CMU & Google XLNet Tops BERT; Achieves SOTA Results on 18 NLP Tasks

Published in

SyncedReview

4 min readJun 24, 2019

In 2018 Google released BERT (Bidirectional Encoder Representations from Transformers), a large-scale natural language pretraining model that achieved state-of-the-art performance on 11 NLP tasks and stimulated NLP research across academia and industry. A team of researchers from Carnegie Mellon University and Google Brain have now proposed XLNet, a new language model which outperforms BERT on 20 language tasks including SQuAD, GLUE, and RACE; and has achieved SOTA results on 18 of these tasks. XLNet’s training code and model have been open-sourced on GitHub.

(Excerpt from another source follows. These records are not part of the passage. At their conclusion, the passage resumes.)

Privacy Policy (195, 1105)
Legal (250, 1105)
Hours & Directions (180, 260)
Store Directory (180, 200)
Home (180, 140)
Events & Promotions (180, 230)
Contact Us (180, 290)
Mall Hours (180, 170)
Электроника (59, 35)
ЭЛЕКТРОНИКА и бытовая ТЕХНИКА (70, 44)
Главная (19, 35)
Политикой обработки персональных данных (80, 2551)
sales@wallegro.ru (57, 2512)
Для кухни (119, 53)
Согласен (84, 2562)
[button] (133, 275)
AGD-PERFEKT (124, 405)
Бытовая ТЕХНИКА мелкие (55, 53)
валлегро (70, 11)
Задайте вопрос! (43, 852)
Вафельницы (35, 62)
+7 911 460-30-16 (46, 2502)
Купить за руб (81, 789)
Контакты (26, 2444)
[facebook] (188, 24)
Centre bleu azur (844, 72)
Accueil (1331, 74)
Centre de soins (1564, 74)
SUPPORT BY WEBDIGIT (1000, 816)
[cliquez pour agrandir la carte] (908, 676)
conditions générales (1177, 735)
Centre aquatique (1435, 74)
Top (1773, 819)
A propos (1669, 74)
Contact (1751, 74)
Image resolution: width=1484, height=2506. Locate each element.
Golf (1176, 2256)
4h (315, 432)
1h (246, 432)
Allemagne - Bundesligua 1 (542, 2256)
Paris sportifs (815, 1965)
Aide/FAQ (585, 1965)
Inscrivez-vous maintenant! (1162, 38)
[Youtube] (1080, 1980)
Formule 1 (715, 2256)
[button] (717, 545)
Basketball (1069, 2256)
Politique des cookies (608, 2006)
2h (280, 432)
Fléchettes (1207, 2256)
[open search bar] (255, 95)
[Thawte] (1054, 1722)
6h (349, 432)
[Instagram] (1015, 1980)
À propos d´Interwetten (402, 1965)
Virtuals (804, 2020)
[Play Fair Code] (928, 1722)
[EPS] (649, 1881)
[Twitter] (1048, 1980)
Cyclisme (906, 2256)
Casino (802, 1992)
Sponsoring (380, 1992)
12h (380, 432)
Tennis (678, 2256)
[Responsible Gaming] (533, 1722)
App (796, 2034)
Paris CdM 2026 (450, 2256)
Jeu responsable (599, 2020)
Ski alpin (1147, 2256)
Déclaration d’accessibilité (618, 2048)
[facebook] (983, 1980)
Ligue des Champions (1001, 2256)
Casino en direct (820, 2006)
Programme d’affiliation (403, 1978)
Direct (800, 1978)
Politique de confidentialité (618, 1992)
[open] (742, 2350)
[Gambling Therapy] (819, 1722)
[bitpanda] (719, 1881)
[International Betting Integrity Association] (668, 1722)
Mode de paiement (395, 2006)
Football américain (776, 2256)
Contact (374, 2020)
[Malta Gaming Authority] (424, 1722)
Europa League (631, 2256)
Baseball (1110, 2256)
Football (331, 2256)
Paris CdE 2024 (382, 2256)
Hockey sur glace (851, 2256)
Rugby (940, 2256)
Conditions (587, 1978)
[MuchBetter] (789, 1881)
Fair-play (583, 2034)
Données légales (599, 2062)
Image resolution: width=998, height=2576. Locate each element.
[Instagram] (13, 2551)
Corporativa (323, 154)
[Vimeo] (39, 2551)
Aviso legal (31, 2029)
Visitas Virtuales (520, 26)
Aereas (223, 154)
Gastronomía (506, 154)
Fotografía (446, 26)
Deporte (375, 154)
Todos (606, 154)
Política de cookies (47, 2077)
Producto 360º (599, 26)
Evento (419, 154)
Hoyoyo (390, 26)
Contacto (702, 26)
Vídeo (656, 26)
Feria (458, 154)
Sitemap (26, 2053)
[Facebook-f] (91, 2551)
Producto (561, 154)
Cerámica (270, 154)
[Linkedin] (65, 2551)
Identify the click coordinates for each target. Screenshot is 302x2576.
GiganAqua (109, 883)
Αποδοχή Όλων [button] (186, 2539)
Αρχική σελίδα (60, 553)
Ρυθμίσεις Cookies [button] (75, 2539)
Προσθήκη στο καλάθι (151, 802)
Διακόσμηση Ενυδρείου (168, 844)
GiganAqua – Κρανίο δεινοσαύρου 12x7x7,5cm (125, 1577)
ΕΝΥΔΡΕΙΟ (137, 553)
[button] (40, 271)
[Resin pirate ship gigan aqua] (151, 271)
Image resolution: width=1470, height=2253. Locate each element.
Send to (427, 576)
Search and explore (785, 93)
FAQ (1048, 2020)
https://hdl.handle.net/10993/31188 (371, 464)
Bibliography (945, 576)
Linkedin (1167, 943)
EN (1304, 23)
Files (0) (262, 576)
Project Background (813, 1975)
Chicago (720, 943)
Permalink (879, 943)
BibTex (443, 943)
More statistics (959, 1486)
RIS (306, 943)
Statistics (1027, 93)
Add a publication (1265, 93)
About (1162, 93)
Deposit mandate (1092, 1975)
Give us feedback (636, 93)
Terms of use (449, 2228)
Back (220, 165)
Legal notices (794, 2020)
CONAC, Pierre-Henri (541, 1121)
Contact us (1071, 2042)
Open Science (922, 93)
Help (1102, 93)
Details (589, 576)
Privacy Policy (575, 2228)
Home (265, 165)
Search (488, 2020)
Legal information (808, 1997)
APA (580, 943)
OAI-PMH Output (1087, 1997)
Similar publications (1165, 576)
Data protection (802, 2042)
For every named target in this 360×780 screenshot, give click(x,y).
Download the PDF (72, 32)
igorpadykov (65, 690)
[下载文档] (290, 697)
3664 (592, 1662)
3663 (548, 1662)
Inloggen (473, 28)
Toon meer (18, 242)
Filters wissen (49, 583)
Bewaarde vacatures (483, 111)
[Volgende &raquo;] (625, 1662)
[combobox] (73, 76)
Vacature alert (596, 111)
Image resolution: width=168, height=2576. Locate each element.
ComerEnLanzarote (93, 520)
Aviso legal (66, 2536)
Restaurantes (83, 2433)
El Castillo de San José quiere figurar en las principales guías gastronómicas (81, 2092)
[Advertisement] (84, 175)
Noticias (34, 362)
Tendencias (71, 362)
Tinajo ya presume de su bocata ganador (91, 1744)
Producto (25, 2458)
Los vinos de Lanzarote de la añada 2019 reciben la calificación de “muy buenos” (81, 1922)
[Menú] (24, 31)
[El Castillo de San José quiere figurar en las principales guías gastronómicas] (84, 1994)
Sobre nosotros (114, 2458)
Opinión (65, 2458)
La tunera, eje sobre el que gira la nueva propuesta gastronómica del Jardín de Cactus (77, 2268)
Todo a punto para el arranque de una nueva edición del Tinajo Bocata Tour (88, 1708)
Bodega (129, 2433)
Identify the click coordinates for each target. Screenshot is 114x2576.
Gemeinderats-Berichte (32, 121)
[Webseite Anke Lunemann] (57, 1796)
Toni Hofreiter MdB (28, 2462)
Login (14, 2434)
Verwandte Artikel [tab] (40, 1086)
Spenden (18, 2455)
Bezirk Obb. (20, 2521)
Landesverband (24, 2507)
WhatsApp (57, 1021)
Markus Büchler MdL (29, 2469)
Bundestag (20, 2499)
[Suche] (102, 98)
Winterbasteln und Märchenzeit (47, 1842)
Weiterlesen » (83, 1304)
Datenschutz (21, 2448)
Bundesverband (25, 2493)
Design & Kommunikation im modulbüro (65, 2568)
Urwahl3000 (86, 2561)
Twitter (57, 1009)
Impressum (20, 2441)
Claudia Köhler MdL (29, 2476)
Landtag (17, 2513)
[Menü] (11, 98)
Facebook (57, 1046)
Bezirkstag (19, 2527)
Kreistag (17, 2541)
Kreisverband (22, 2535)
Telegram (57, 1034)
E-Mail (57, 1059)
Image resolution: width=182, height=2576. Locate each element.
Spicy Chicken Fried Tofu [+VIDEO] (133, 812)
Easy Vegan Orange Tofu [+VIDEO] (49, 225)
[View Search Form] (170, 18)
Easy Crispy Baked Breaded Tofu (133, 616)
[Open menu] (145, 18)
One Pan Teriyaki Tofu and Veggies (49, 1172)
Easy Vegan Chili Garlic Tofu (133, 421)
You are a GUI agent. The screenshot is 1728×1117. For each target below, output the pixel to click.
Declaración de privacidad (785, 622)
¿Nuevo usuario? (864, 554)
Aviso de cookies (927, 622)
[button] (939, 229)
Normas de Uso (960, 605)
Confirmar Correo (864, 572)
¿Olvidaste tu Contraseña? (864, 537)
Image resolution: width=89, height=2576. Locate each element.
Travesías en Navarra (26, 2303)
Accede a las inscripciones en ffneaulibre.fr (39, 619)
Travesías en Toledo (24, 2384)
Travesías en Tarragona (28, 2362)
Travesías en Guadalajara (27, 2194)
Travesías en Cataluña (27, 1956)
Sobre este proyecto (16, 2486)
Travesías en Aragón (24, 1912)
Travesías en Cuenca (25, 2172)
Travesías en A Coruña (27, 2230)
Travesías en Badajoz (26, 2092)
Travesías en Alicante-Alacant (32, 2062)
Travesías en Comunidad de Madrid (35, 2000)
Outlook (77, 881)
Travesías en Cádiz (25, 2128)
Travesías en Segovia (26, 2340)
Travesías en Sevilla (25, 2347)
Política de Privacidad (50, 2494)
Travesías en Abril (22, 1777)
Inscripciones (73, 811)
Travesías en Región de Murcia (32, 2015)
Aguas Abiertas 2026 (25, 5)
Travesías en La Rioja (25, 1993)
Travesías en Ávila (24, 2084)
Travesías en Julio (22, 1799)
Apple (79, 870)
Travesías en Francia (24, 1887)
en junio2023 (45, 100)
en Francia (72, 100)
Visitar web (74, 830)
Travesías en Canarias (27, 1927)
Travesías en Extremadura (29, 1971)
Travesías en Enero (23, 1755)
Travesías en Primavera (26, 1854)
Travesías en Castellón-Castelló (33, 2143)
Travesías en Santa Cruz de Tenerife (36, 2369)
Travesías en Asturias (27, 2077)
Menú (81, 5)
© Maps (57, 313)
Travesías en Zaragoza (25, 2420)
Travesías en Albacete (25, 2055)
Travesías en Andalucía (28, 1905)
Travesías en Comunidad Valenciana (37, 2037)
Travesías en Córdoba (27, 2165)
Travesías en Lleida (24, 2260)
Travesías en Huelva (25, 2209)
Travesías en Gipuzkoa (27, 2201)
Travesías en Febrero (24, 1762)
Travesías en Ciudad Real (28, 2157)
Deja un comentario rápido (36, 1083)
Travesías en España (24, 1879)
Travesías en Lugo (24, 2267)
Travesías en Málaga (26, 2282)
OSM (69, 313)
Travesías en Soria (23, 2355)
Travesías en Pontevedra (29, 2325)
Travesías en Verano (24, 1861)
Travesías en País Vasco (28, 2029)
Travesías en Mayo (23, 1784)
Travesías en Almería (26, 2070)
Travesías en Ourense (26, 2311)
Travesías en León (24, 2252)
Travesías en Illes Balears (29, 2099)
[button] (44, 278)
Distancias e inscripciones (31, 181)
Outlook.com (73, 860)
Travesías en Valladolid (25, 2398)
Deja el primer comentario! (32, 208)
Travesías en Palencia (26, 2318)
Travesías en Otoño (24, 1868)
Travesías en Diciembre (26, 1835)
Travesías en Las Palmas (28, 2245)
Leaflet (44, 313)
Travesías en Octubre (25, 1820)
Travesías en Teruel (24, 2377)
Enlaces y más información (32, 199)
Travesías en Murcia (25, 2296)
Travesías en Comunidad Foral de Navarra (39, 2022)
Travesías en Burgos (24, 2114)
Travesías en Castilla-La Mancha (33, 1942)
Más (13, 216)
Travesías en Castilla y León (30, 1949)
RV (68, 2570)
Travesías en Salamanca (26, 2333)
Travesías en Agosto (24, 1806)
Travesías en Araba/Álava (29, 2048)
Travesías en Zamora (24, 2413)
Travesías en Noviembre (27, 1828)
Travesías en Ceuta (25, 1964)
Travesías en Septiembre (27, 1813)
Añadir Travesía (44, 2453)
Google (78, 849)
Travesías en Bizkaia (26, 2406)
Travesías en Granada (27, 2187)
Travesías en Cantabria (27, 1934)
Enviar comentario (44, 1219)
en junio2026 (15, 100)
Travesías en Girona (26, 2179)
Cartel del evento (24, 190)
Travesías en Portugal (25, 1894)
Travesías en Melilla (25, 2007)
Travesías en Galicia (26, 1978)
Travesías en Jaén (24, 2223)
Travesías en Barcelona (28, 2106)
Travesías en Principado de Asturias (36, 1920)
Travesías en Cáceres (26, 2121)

The CMU and Google researchers suggest that pretraining models such as the BERT platform which are based on denoising auto-encoding can model bidirectional context better than pretraining methods based on auto-regressive language modeling. Models like BERT however mask part of the input, which can result in pretrain-finetune discrepancies between the pretraining generic model and the fine-tuned model with specific data and cases.

XLNet is a generalized autoregressive pretraining model that combines the advantages of auto-regressive (AR) language modeling and auto-encoding (AE) while avoiding the shortcomings of both (although existing unsupervised pretraining objectives each have their own advantages and disadvantages, AR and AE are the best among them). Instead of using the traditional fixed forward or backward factorization orders in AR-based models, XLNet maximizes all possible sequences of the factorization order to learn bidirectional contexts, which enable each position to learn contextual information from all positions, namely bidirectional context capturing.

As a generalized AR language model, XLNet does not rely on fragmented data and so won’t suffer from the aforementioned pretrain-finetune discrepancies like BERT does. At the same time, an AR objective uses the product rule to factorize joint probability of the predicted units, eliminating BERT’s independence assumption to improve the relevancy of contextual information.

Furthermore, XLNet also improves pretrained architecture design by integrating the relative positional encoding scheme and the segment recurrence mechanism of the SOTA autoregressive model Transformer-XL into pretraining. Experiments show that this approach tremendously improves XLNet performance on language tasks that contain long text sequences.

The above features allowed XLNet to surpass BERT’s performance on 20 tasks, with SOTA performance on 18 tasks, including question answering, natural language inference, sentiment analysis, and document ranking.